LONDON (Reuters) - World stocks fell to a three-month low on Friday after a surge in oil prices above $141 a barrel and a deteriorating global inflation picture fanned concerns over the outlook for corporate profits.

Fresh data showed surging energy and other raw material costs are putting upward pressure on prices in countries from Japan to France while speculation of an imminent interest rate hike in China pushed local shares to a 16-month low.

The latest round in a global stock markets sell-off began earlier this week when Goldman Sachs urged investors to sell bank and automaker shares.

To make matters worse, oil resumed its rally to set a fresh record peak, with a deteriorating inflation picture in developed and emerging markets pressuring major central banks to raise interest rates in the face of slowing global growth.

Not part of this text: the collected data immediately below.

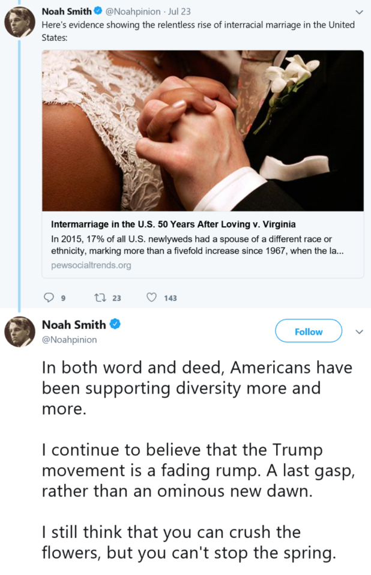Image resolution: width=371 pixels, height=575 pixels.
Task: Visit the pewsocialtrends.org link
Action: [x=91, y=265]
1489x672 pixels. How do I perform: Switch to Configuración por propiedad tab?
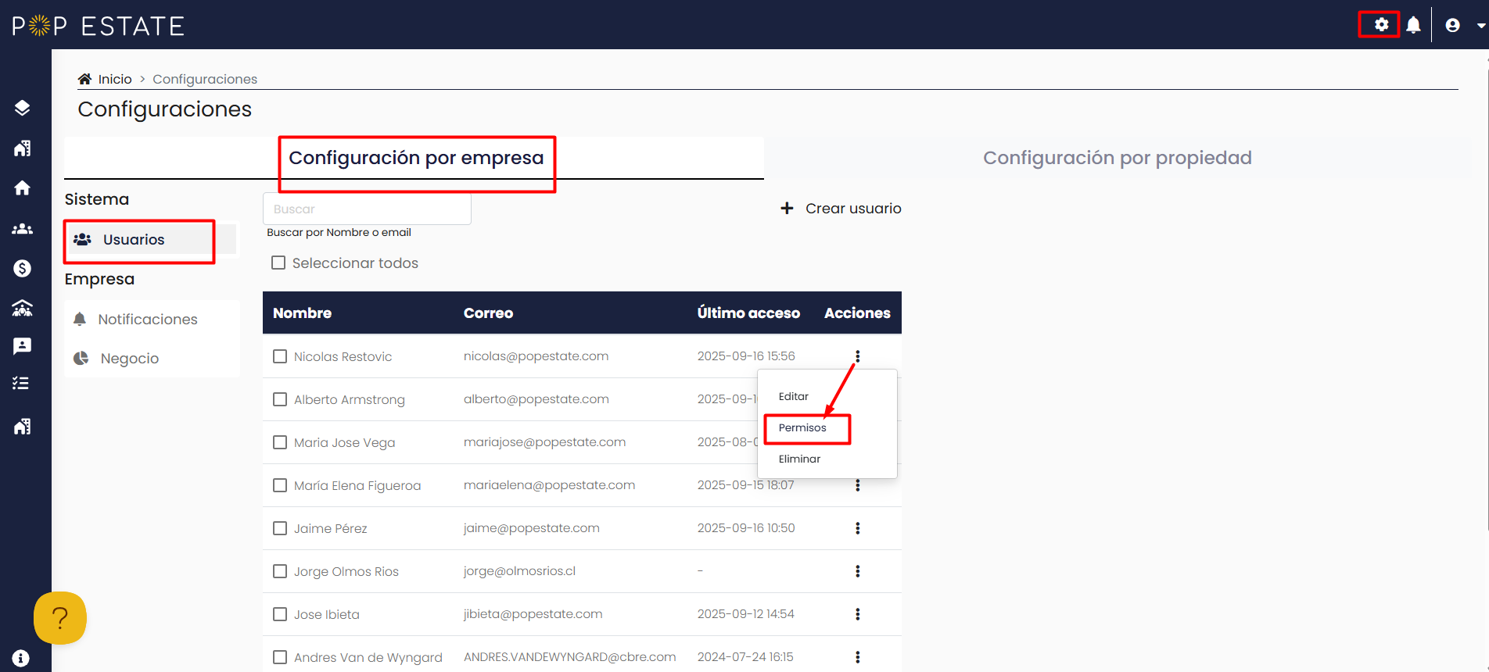point(1117,158)
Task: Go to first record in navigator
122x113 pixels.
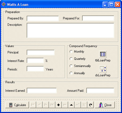Action: (33, 105)
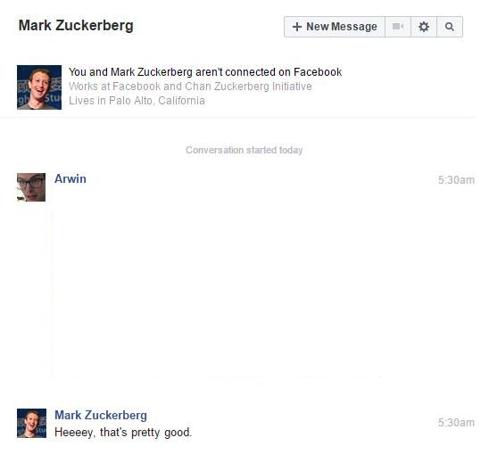Click the New Message button

pos(335,27)
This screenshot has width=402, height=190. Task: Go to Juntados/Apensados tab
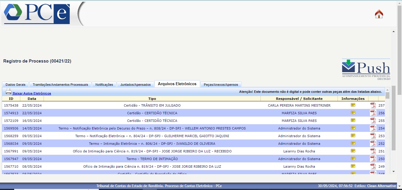click(135, 85)
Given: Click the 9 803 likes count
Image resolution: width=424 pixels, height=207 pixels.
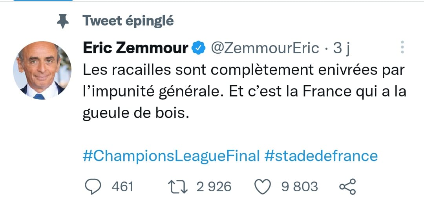Looking at the screenshot, I should (299, 187).
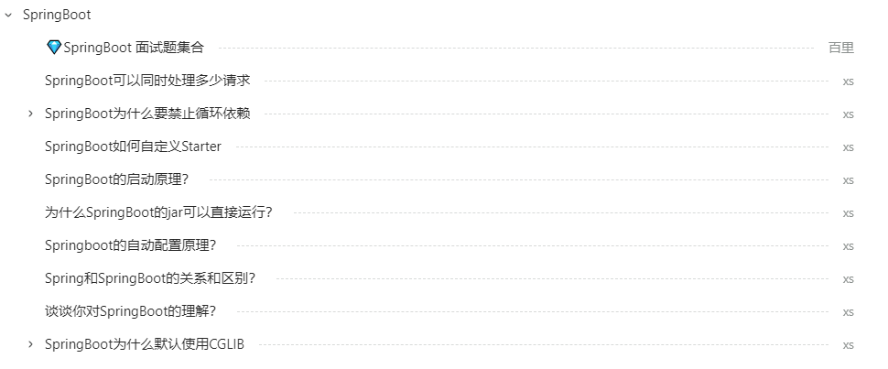The image size is (888, 369).
Task: Click xs author on 自定义Starter row
Action: point(848,147)
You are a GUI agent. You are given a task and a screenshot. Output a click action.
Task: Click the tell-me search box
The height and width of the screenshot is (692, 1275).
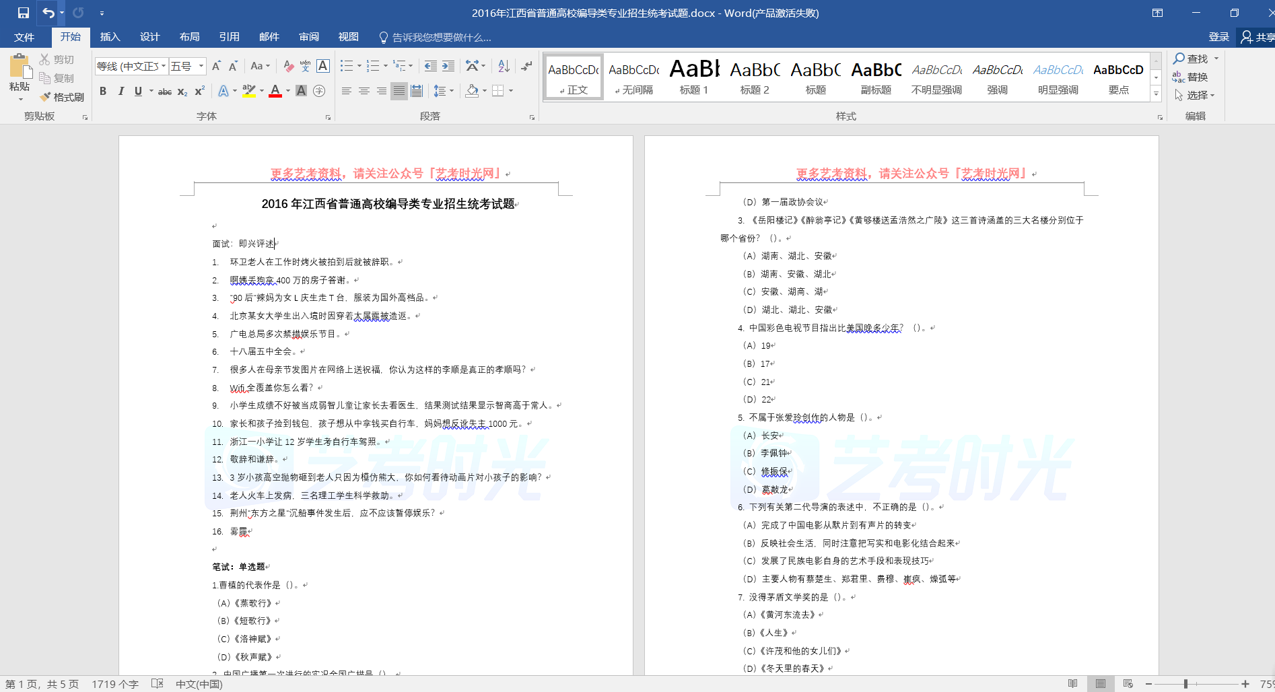point(441,37)
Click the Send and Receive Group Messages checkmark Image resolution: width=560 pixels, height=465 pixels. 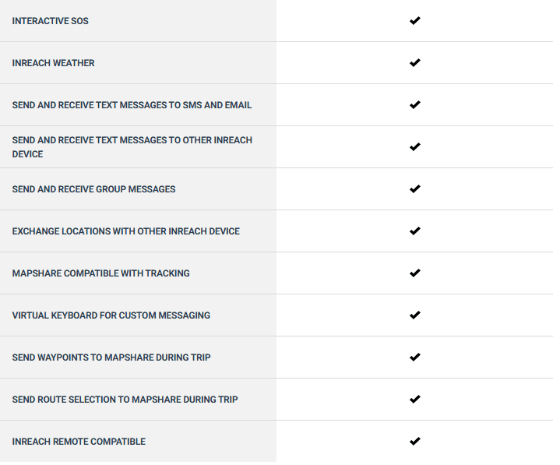[414, 189]
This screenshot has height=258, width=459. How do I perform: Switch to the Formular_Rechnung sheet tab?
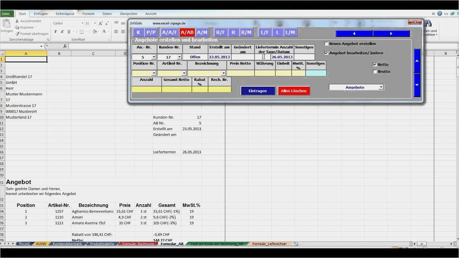click(138, 244)
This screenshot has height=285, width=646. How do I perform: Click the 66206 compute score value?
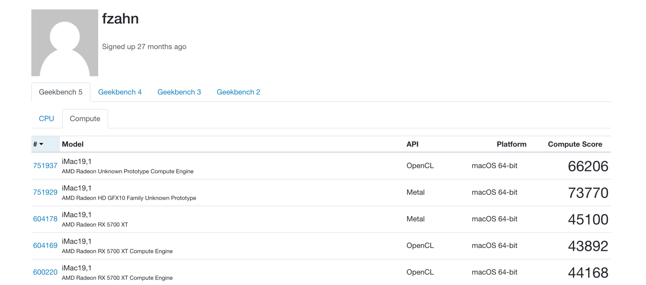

"Every negative market factor possibly thinkable is in the picture, and with the U.S. sell-off thrown in on top of that, panic-selling has been triggered," said Oh Hyun-seok, market analyst at Samsung Securities in Seoul.

MSCI main world equity index fell 0.6 percent to its lowest since March, with the index on track for the worst monthly performance in percentage terms since September 2002, according to Reuters data.

The FTSEurofirst 300 index fell 0.7 percent. Shanghai stock index fell more than 5 percent to the new 16-month closing low.

"Any remaining confidence is gone -- in the stock market at least, the crisis is worse than in Vietnam. Nobody knows what the government plans to do," said Qian Xiangjing, analyst at CITIC-Kington Securities.  Continued...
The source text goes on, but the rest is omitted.